Male patients considering cataract surgery should be screened for use of these medications as part of their medical history, according to an alert sent yesterday from MedWatch, the FDA's safety information and adverse event reporting system.

Although most cases of IFIS have been linked to use of alpha-1 blockers during surgery, some occurred after recent discontinuation of therapy (2 to 14 days), and a few were reported 5 weeks to 9 months after the drug had been stopped.

IFIS is a small pupil syndrome variant that is characterized by a flaccid iris that billows in response to intraoperative irrigation, progressive intraoperative miosis despite preoperative use of mydriatic drugs, and potential prolapse of the iris toward the phacoemulsification incisions.

Ophthalmologists should be prepared to minimize the consequences of IFIS through surgical techniques including use of iris hooks, iris dilator rings, or viscoelastic devices such as Healon 5.
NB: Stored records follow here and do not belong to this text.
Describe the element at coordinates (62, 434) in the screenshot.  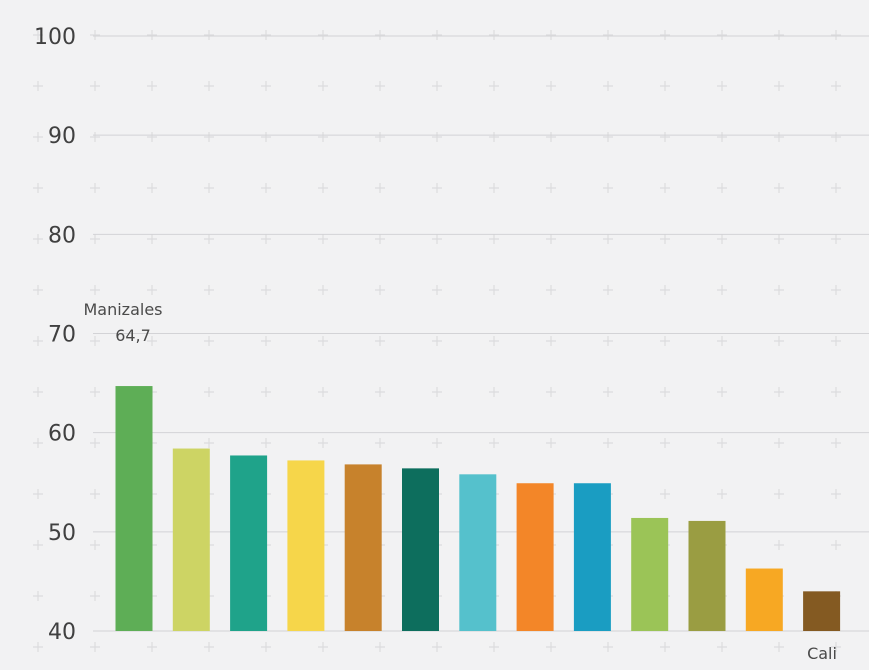
I see `y-tick-label: 60` at that location.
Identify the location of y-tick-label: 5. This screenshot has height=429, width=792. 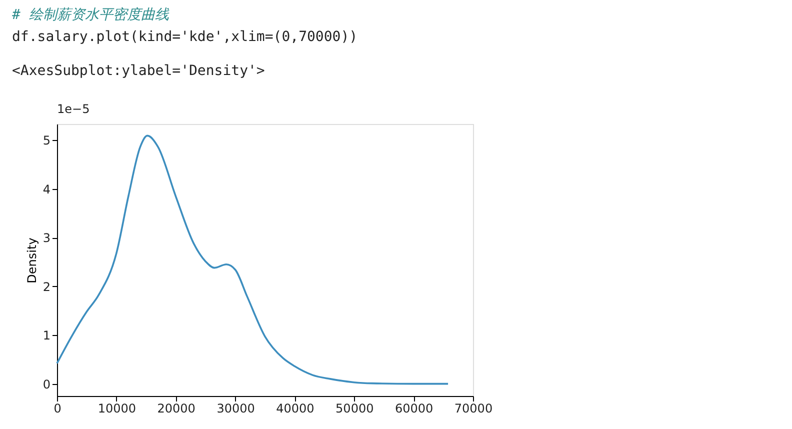
(46, 141).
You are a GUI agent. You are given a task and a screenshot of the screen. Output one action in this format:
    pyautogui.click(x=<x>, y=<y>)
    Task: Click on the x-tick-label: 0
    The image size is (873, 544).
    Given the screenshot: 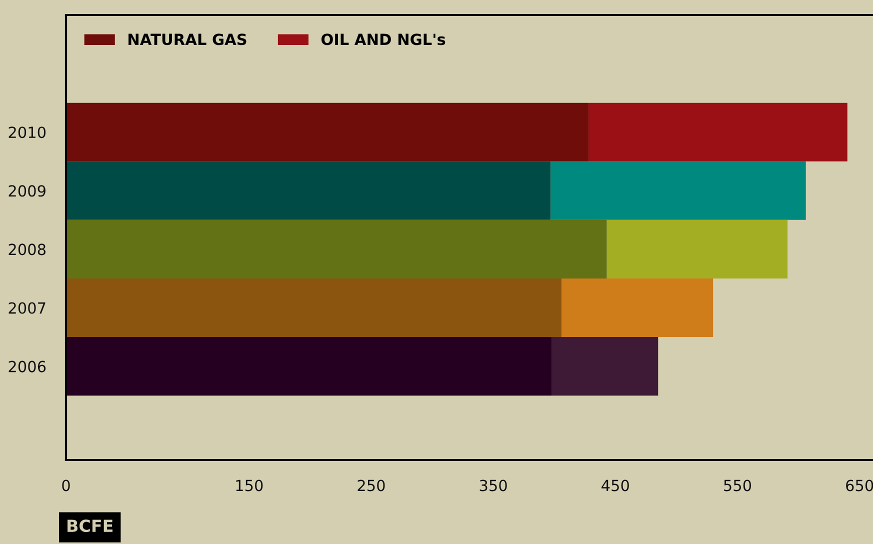 What is the action you would take?
    pyautogui.click(x=66, y=486)
    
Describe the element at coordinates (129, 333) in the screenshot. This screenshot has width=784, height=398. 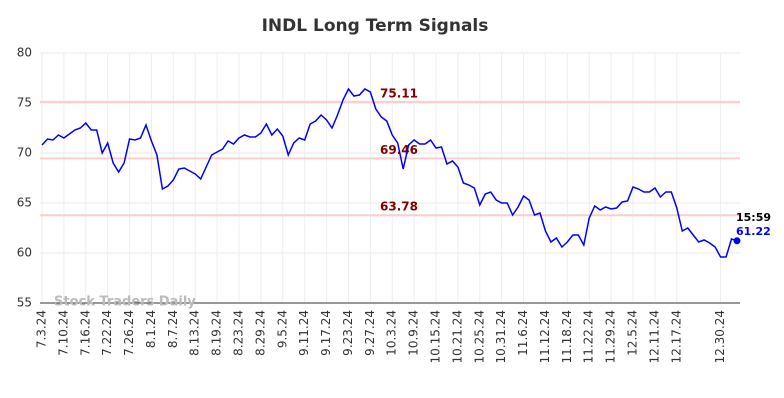
I see `x-tick-label: 7.26.24` at that location.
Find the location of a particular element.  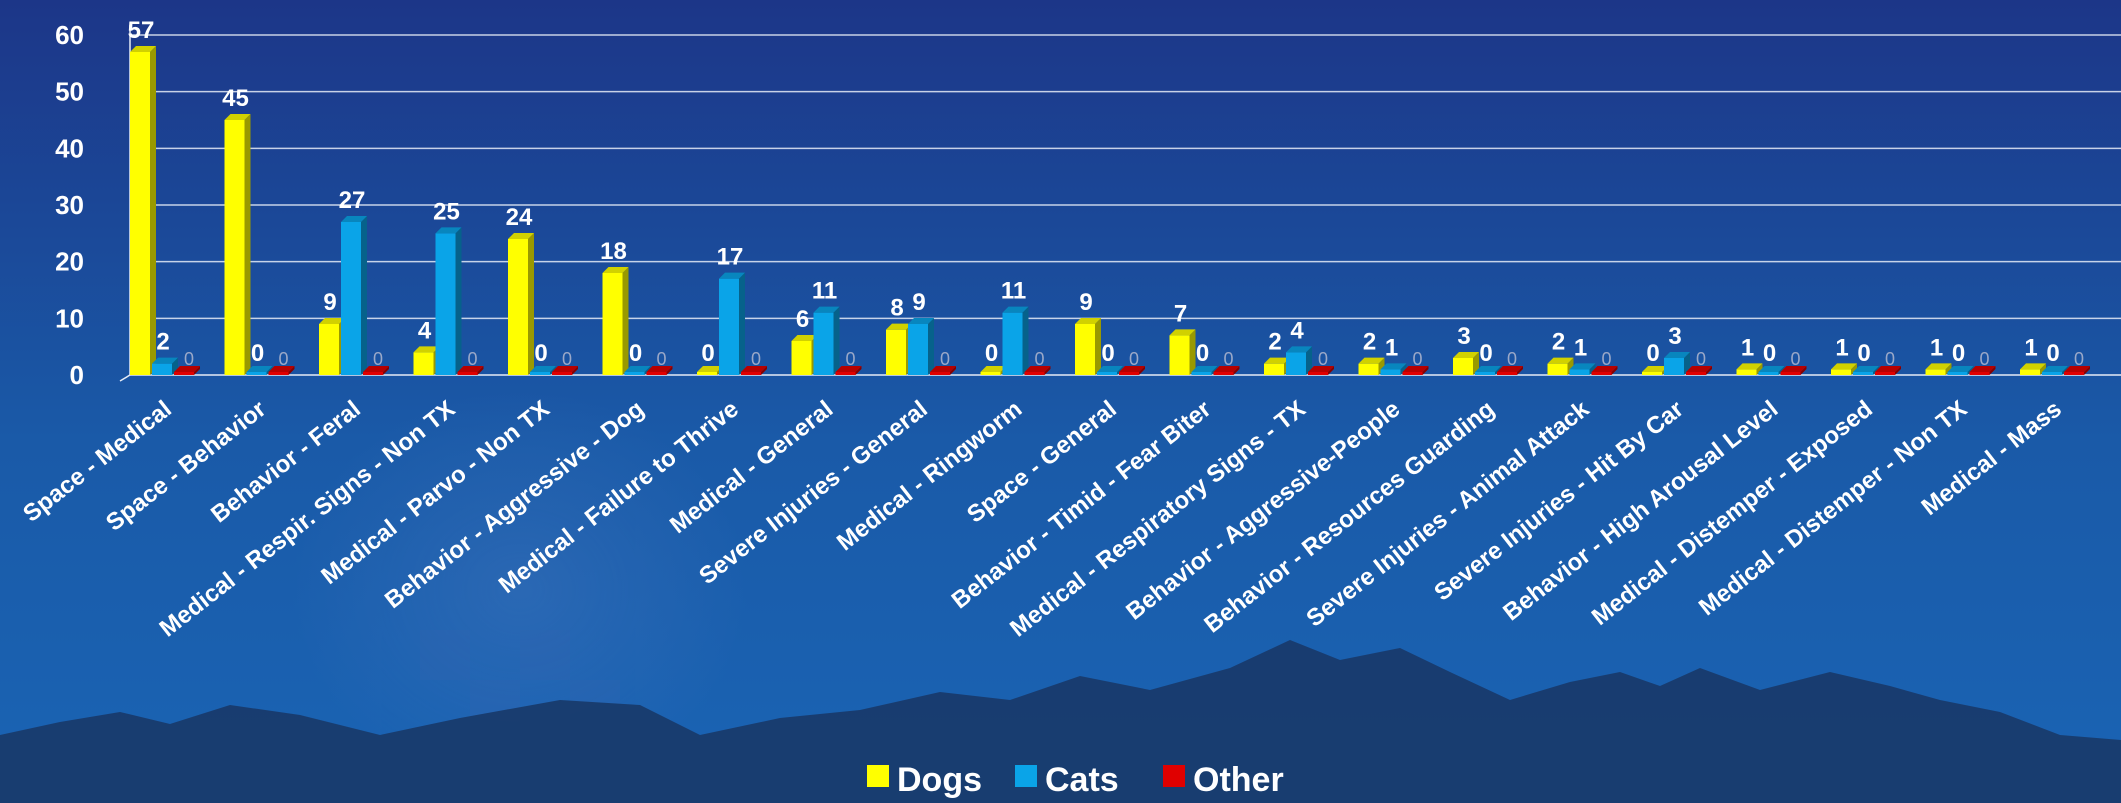

data-label-dogs: 45 is located at coordinates (236, 98).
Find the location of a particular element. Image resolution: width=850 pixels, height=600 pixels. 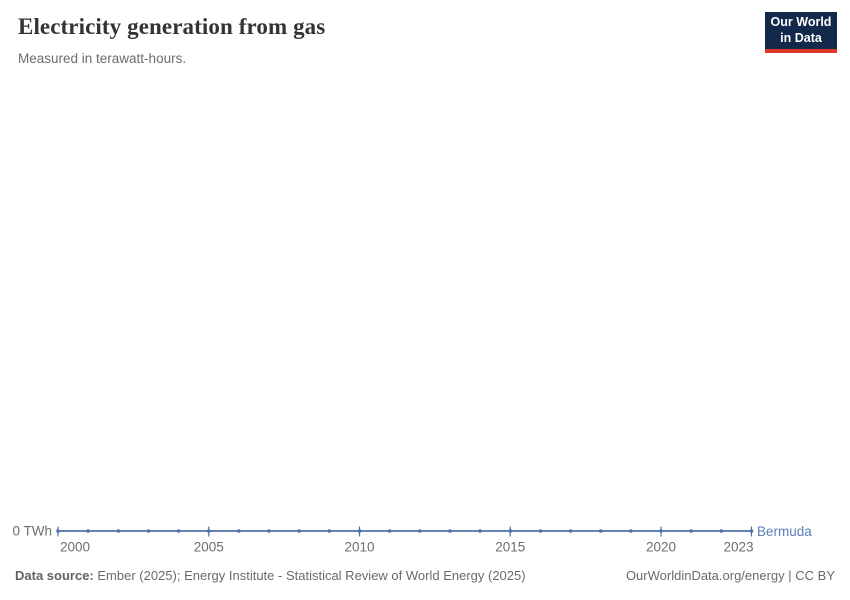

data-point-2011 is located at coordinates (390, 531).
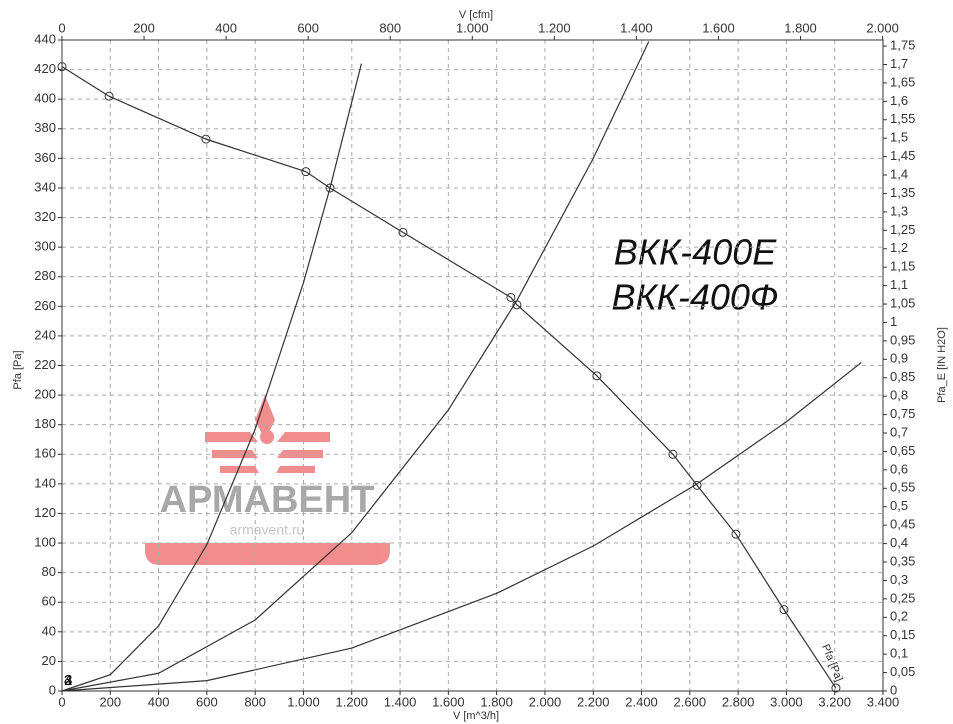  Describe the element at coordinates (62, 28) in the screenshot. I see `x2-tick-label: 0` at that location.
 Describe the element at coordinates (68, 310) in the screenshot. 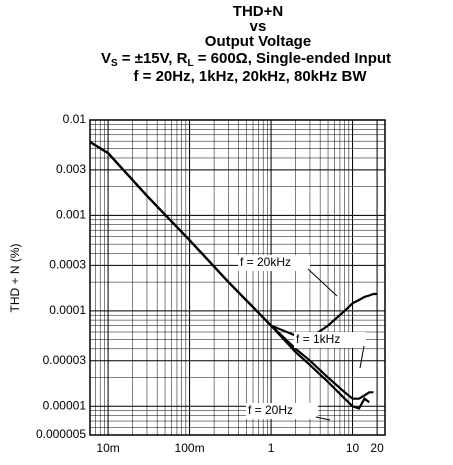

I see `y-tick-label: 0.0001` at that location.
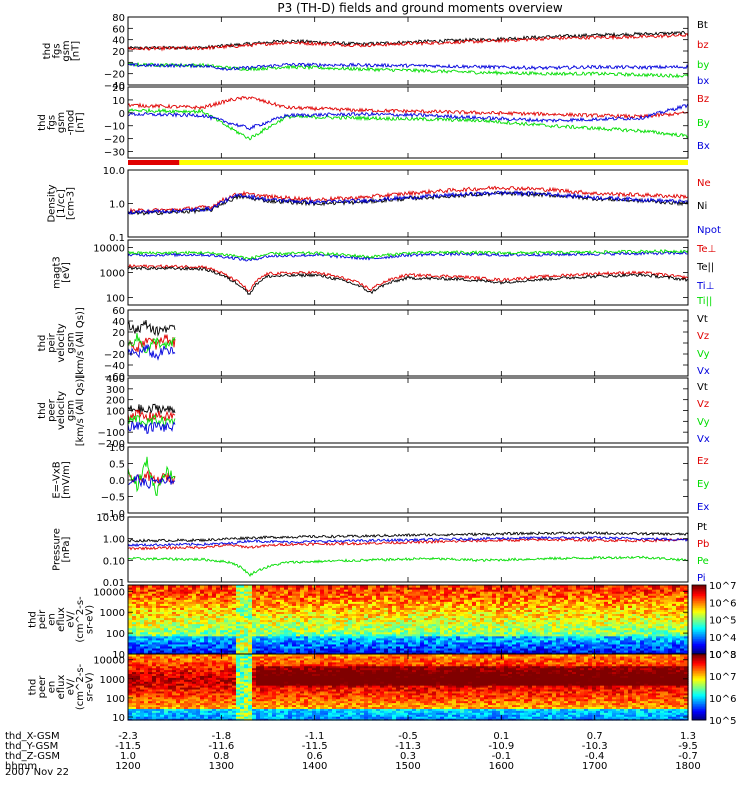 The height and width of the screenshot is (800, 750). I want to click on y-tick-label: −1.0, so click(113, 514).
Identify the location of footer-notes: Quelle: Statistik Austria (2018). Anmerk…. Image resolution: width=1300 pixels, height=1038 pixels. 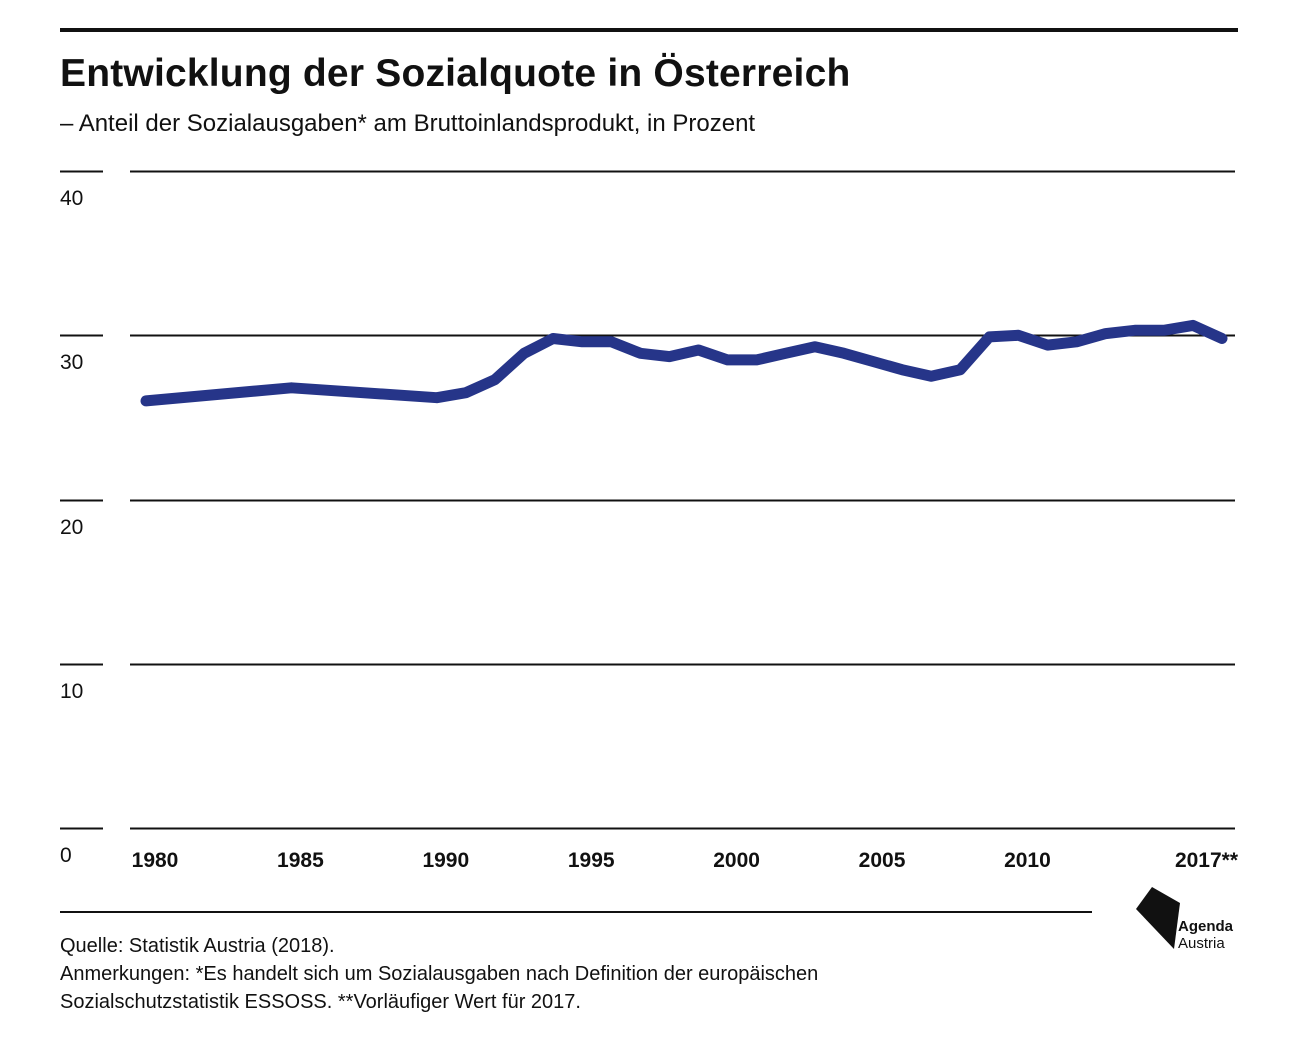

The FDA notes that the benefit of stopping alpha-1 blocker therapy prior to cataract surgery has not been established.

Tamsulosin is indicated for the treatment of signs and symptoms of benign prostatic hyperplasia.

Adverse events related to the use of tamsulosin should be reported to the FDA's MedWatch program by phone at 1-800-FDA-1088, by fax at 1-800-FDA-0178, online at, or by mail to 5600 Fishers Lane, Rockville, MD 20852-9787.